(TASK STATEMENT): Rewrite the lines below, changing every "icon" to "symbol" and leaving everything else unchanged.
┌──
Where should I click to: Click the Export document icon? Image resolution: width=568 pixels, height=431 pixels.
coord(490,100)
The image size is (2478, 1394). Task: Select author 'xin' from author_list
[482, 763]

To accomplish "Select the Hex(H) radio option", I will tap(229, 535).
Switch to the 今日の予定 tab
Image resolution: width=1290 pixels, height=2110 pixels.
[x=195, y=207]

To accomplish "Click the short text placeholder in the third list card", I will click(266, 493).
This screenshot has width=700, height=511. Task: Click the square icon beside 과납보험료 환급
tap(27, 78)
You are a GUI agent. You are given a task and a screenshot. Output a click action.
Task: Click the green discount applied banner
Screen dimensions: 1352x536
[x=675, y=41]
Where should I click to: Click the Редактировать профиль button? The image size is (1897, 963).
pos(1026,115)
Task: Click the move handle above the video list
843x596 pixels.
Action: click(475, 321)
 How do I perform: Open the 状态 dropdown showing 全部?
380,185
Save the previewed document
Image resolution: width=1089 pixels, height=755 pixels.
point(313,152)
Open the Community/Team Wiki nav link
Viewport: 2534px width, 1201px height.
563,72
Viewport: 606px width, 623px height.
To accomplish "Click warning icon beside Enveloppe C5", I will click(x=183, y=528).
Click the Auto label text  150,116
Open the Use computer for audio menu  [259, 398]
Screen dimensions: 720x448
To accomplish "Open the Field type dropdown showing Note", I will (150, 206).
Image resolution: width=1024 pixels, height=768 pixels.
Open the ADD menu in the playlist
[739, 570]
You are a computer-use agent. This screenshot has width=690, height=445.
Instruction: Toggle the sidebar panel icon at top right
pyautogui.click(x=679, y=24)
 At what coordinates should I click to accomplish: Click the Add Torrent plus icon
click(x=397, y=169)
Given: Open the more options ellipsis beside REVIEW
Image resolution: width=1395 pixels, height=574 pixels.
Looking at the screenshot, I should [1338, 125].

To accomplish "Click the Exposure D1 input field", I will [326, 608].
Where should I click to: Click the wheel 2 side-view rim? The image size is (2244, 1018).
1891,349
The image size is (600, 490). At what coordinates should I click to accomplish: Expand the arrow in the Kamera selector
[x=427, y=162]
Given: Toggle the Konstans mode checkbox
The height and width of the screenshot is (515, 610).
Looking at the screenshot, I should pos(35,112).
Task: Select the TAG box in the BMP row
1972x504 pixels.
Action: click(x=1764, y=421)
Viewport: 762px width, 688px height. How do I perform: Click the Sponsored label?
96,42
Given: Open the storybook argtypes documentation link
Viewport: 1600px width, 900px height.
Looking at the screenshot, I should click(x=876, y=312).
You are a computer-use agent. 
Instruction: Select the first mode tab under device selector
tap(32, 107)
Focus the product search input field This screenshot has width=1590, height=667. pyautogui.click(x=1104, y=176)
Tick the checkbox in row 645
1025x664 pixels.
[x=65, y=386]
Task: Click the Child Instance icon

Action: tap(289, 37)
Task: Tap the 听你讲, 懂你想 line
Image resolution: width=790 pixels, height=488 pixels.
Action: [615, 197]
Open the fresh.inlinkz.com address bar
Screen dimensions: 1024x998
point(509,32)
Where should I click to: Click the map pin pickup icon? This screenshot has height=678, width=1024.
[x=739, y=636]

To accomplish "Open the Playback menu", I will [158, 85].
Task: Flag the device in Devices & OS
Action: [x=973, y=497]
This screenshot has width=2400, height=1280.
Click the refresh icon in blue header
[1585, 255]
└──
(FINAL ANSWER):
Where should I click to: Click the Export document symbol? Image resolution: width=568 pixels, height=431 pixels.
coord(490,100)
The image size is (2478, 1394). Task: Select author 'xin' from author_list
[482, 763]

To accomplish "Select the Hex(H) radio option", I will tap(229, 535).
Switch to the 今日の予定 tab
Image resolution: width=1290 pixels, height=2110 pixels.
[x=195, y=207]

To accomplish "Click the short text placeholder in the third list card", I will click(266, 493).
This screenshot has width=700, height=511. Task: Click the square symbol beside 과납보험료 환급
tap(27, 78)
You are a GUI agent. You are given a task and a screenshot. Output a click action.
Task: Click the green discount applied banner
Screen dimensions: 1352x536
[x=675, y=41]
Where should I click to: Click the Редактировать профиль button? The image size is (1897, 963).
pos(1026,115)
Task: Click the move handle above the video list
843x596 pixels.
Action: click(475, 321)
 How do I perform: Open the 状态 dropdown showing 全部?
380,185
Save the previewed document
Image resolution: width=1089 pixels, height=755 pixels.
point(313,152)
Open the Community/Team Wiki nav link
Viewport: 2534px width, 1201px height.
563,72
Viewport: 606px width, 623px height.
To accomplish "Click warning symbol beside Enveloppe C5", I will click(x=183, y=528).
Click the Auto label text  150,116
Open the Use computer for audio menu  [259, 398]
Screen dimensions: 720x448
To accomplish "Open the Field type dropdown showing Note", I will (150, 206).
Image resolution: width=1024 pixels, height=768 pixels.
Open the ADD menu in the playlist
[739, 570]
You are a computer-use agent. This screenshot has width=690, height=445.
Instruction: Toggle the sidebar panel symbol at top right
pyautogui.click(x=679, y=24)
 At what coordinates should I click to accomplish: Click the Add Torrent plus symbol
click(x=397, y=169)
Given: Open the more options ellipsis beside REVIEW
Image resolution: width=1395 pixels, height=574 pixels.
Looking at the screenshot, I should [1338, 125].

To accomplish "Click the Exposure D1 input field", I will [326, 608].
Where should I click to: Click the wheel 2 side-view rim? The image size is (2244, 1018).
1891,349
The image size is (600, 490). At what coordinates should I click to accomplish: Expand the arrow in the Kamera selector
[x=427, y=162]
Given: Toggle the Konstans mode checkbox
The height and width of the screenshot is (515, 610).
Looking at the screenshot, I should pos(35,112).
Task: Select the TAG box in the BMP row
1972x504 pixels.
Action: click(x=1764, y=421)
Viewport: 762px width, 688px height. How do I perform: Click the Sponsored label?
96,42
Given: Open the storybook argtypes documentation link
Viewport: 1600px width, 900px height.
Looking at the screenshot, I should click(x=876, y=312).
You are a computer-use agent. 
Instruction: Select the first mode tab under device selector
tap(32, 107)
Focus the product search input field This screenshot has width=1590, height=667. pyautogui.click(x=1104, y=176)
Tick the checkbox in row 645
1025x664 pixels.
[x=65, y=386]
Task: Click the Child Instance symbol

Action: tap(289, 37)
Task: Tap the 听你讲, 懂你想 line
Image resolution: width=790 pixels, height=488 pixels.
Action: [615, 197]
Open the fresh.inlinkz.com address bar
Screen dimensions: 1024x998
point(509,32)
Where should I click to: Click the map pin pickup symbol? This screenshot has height=678, width=1024.
[x=739, y=636]

To accomplish "Open the Playback menu", I will [158, 85].
Task: Flag the device in Devices & OS
Action: [x=973, y=497]
This screenshot has width=2400, height=1280.
Click the refresh symbol in blue header
[1585, 255]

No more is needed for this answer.